(Reuters) – The rate of obesity continues to climb across the world’s most developed countries, with certain nations and groups of people such as women and the poor hit harder by the recent economic crisis, the OECD said on Tuesday.
While rates are rising as much as 3 percent a year in countries such as Australia, France, Mexico and Switzerland, they have been fairly stable in other countries such as the Unites States, Canada, Korea and Italy, the Organization for Economic Cooperation and Development said in report.
A review of available data showed that the global recession that struck in 2008 forced many families in harder-hit nations to cut back spending on food, especially healthier but often more expensive options such as fruits and vegetables, in favor of cheaper, less healthy options, it said.
Even in nations that fared better in the economic slowdown, certain groups of people, particularly women and those who are less educated and have lower incomes, were also more likely to be obese, OECD found.
“The economic crisis is likely to have contributed to further growth in obesity,” OECD researchers wrote.
Although the overall rate of obesity has slowed among more economically developed countries over the past five years, “the obesity epidemic has not stopped spreading,” they added.
The new report, based on a review of data from 10 OECD countries, will be presented on Wednesday at the European Congress on Obesity in Bulgaria.
Most of the OECD’s 34 members are wealthy countries such as the United States and European nations, although some emerging economies such as Mexico and Turkey are also included.
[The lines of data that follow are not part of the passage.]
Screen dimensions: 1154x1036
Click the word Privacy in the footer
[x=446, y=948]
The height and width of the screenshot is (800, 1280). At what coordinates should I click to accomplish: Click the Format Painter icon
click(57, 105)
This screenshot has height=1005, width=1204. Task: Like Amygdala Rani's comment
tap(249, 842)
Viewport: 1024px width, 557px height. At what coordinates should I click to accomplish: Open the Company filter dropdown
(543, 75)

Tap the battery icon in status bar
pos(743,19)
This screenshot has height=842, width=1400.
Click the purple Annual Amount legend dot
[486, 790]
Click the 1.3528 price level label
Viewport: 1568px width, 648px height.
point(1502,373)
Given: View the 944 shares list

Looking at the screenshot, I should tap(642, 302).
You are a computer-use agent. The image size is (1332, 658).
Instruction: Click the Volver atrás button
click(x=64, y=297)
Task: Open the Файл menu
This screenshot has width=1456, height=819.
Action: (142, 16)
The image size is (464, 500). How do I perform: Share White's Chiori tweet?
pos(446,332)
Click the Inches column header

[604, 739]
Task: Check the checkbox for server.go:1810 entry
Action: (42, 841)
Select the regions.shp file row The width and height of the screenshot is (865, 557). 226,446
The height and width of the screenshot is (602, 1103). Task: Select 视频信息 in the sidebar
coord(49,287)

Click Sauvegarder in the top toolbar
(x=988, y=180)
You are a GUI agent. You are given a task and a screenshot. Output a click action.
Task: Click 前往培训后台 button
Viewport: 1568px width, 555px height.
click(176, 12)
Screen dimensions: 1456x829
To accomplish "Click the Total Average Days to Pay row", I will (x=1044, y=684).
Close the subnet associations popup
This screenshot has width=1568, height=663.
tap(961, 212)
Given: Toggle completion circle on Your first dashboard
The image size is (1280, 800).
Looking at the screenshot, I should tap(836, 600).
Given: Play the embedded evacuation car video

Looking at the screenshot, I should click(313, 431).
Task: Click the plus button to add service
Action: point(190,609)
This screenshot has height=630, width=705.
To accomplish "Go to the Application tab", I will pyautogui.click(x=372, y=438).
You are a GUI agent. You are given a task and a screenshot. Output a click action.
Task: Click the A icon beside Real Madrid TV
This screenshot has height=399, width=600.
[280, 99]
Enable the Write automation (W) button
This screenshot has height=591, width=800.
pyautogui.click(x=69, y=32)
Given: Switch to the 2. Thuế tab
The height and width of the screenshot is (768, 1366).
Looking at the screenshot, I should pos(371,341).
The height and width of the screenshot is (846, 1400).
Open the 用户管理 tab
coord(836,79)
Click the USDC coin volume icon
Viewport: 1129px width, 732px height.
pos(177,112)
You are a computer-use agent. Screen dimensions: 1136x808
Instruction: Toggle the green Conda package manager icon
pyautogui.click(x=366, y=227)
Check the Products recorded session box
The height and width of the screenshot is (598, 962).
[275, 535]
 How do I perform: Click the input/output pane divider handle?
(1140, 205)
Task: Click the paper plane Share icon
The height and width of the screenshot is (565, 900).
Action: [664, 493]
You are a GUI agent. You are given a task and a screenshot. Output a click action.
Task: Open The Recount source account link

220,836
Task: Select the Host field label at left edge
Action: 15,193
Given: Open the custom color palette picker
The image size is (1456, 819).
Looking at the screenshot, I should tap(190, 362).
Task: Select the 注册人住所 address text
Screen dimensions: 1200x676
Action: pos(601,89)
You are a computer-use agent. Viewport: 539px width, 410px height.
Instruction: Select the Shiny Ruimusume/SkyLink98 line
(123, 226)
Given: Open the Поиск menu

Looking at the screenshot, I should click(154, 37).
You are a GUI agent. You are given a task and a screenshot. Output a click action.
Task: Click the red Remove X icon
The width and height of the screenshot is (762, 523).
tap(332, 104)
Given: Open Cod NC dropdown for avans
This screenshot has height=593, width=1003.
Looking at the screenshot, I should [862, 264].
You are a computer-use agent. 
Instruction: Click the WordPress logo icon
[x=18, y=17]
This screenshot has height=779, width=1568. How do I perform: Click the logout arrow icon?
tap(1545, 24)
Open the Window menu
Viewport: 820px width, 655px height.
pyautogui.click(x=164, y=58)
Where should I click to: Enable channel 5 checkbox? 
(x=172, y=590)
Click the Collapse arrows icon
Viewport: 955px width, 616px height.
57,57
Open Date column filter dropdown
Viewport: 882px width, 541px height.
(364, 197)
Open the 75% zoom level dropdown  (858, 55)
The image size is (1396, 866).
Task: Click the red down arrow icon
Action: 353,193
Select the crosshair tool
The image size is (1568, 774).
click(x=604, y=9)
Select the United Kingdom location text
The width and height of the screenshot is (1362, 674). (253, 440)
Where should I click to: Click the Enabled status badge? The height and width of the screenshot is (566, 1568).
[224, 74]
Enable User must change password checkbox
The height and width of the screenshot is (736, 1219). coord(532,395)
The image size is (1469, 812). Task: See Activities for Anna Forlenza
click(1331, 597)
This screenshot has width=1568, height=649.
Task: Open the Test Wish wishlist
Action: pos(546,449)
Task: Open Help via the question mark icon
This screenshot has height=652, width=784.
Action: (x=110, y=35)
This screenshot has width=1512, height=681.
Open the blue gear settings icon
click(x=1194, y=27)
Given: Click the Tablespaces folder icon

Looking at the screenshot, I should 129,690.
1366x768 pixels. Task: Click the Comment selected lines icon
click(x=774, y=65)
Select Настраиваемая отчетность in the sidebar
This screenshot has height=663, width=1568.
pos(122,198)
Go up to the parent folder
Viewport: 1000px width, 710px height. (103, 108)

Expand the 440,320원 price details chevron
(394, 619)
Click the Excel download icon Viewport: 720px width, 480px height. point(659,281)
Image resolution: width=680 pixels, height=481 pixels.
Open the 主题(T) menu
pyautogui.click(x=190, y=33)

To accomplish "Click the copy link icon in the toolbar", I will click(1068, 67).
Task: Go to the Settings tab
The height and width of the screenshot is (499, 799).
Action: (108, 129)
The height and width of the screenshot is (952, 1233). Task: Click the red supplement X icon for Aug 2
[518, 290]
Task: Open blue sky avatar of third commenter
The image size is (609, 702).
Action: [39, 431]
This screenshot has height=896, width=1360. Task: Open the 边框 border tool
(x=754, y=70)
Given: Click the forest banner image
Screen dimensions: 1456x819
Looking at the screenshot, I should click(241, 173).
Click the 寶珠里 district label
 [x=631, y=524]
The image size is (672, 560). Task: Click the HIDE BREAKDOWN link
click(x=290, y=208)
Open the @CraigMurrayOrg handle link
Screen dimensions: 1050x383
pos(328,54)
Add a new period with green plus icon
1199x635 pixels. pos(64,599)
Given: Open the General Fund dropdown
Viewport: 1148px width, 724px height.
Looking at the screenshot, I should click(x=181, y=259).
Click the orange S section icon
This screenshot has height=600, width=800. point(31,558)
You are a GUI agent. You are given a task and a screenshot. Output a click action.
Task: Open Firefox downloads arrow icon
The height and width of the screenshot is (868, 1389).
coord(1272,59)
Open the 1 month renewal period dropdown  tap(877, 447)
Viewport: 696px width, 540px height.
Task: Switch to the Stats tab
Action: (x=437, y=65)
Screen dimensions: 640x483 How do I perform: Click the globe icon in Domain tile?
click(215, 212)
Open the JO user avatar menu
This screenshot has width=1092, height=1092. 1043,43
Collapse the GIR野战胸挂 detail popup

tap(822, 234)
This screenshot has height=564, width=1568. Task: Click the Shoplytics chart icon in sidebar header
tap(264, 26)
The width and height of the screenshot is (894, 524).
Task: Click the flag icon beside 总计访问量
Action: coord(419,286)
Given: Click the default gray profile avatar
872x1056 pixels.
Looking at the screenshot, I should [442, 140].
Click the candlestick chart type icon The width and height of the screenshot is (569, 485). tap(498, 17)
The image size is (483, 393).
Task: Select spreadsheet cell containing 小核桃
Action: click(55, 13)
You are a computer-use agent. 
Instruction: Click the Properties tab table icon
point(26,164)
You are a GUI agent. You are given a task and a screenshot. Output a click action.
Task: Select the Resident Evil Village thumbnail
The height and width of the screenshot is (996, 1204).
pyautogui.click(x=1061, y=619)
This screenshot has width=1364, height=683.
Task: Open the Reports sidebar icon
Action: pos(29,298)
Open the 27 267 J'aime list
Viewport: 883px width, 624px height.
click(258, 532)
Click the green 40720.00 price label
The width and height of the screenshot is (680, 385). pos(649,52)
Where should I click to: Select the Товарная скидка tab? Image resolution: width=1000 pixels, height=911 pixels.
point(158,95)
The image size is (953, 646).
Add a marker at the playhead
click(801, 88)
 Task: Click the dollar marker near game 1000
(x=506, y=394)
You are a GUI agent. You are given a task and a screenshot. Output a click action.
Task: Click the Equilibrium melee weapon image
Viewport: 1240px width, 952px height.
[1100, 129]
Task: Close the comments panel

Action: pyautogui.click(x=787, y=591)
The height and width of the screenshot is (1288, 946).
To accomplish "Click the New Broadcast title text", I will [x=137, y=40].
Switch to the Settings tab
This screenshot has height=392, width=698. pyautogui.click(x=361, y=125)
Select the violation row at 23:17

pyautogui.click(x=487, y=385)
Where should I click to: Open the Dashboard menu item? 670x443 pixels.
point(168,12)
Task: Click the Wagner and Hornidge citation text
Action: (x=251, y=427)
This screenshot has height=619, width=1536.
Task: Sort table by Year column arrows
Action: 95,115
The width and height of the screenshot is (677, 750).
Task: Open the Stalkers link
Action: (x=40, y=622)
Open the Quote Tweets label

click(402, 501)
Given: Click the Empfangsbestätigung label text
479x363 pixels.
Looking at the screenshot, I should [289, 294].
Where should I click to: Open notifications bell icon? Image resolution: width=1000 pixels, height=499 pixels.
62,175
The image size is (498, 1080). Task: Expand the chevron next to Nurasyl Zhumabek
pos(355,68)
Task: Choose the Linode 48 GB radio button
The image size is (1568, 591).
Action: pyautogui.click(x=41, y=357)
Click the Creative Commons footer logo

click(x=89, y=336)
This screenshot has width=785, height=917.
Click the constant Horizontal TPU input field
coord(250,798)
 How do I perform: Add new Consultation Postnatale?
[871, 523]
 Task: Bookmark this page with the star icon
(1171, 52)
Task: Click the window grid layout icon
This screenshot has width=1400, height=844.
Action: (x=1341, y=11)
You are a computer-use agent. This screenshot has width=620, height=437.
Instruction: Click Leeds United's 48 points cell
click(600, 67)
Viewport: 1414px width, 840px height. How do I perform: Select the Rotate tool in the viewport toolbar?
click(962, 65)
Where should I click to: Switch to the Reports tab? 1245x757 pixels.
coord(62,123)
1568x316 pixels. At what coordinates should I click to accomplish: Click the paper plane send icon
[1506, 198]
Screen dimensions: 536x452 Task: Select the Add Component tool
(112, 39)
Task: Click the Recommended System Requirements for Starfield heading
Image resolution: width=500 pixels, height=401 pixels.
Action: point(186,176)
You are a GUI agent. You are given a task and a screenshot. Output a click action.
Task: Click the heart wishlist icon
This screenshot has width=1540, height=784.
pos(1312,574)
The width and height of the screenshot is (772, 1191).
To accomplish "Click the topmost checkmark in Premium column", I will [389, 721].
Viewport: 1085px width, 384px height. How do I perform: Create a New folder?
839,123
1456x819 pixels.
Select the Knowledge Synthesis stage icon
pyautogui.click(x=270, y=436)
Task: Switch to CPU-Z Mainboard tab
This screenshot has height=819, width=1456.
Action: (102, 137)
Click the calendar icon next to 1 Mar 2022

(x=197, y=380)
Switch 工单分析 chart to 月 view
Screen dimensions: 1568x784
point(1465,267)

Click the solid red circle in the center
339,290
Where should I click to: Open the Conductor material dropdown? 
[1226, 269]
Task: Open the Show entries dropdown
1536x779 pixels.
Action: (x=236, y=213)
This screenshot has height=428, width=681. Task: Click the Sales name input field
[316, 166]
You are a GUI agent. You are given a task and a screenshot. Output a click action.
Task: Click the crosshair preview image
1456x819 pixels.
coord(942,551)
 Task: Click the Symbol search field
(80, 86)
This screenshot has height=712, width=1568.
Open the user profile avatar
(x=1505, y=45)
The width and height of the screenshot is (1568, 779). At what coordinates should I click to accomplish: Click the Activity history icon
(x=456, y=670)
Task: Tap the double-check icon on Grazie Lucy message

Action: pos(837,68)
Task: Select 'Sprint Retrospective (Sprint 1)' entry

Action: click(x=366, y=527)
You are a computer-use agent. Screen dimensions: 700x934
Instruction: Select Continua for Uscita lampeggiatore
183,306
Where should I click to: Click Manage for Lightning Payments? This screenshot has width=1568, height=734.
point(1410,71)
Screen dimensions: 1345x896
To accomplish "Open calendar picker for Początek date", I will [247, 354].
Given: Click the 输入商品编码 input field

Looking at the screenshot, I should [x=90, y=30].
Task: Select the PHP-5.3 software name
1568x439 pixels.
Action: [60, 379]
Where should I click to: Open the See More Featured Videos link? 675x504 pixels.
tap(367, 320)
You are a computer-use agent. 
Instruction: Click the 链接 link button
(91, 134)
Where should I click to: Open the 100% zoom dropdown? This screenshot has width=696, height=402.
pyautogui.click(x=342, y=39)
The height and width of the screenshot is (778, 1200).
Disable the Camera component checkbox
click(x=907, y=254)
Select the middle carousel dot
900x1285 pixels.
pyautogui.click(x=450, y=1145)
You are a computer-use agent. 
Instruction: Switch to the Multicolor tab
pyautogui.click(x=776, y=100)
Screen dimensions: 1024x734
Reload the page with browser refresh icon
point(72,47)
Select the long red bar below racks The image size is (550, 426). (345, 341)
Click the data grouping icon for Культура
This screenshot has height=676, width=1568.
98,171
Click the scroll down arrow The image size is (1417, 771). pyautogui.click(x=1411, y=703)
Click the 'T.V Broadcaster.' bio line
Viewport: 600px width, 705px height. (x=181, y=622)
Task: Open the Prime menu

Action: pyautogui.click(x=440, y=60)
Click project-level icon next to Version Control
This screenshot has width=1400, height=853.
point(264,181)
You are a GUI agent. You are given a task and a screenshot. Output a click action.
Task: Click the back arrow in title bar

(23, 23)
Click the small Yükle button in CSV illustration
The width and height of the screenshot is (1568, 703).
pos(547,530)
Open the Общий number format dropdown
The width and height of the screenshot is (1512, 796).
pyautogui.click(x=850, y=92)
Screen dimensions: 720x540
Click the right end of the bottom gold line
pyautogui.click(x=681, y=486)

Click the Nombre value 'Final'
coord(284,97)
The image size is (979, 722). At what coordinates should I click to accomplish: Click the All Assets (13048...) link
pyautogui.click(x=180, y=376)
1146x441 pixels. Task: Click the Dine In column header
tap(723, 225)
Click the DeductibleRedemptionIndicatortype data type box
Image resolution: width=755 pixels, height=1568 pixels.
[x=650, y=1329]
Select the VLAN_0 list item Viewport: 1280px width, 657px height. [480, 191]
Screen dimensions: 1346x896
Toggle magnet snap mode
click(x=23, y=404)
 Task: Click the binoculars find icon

The group does not include China, India or other bigger developing countries.
Rising obesity rates can also add economic burden as governments grapple with the costs of chronic conditions linked to obesity such as diabetes, heart disease and even cancer.
Current efforts aimed at preventing further weight gain, including using financial incentives to boost wellness or increasing basic health exams, are improving, OECD said.
“The economic crisis may have contributed to a further growth in obesity, but most governments need to do more to stop this rising tide,” OECD health policy analyst Michele Cecchini said in a statement.
Other policy efforts, such as stricter rules for advertising unhealthy foods to children, better food labeling and “carefully designed” food and beverage taxes could have an impact, the Paris-based organization said. One bright spot in the OECD’s review: although on average one in five children in developed countries is overweight, “more countries have managed to stabilize or even slightly reduce rates of child obesity than they have of adult obesity.”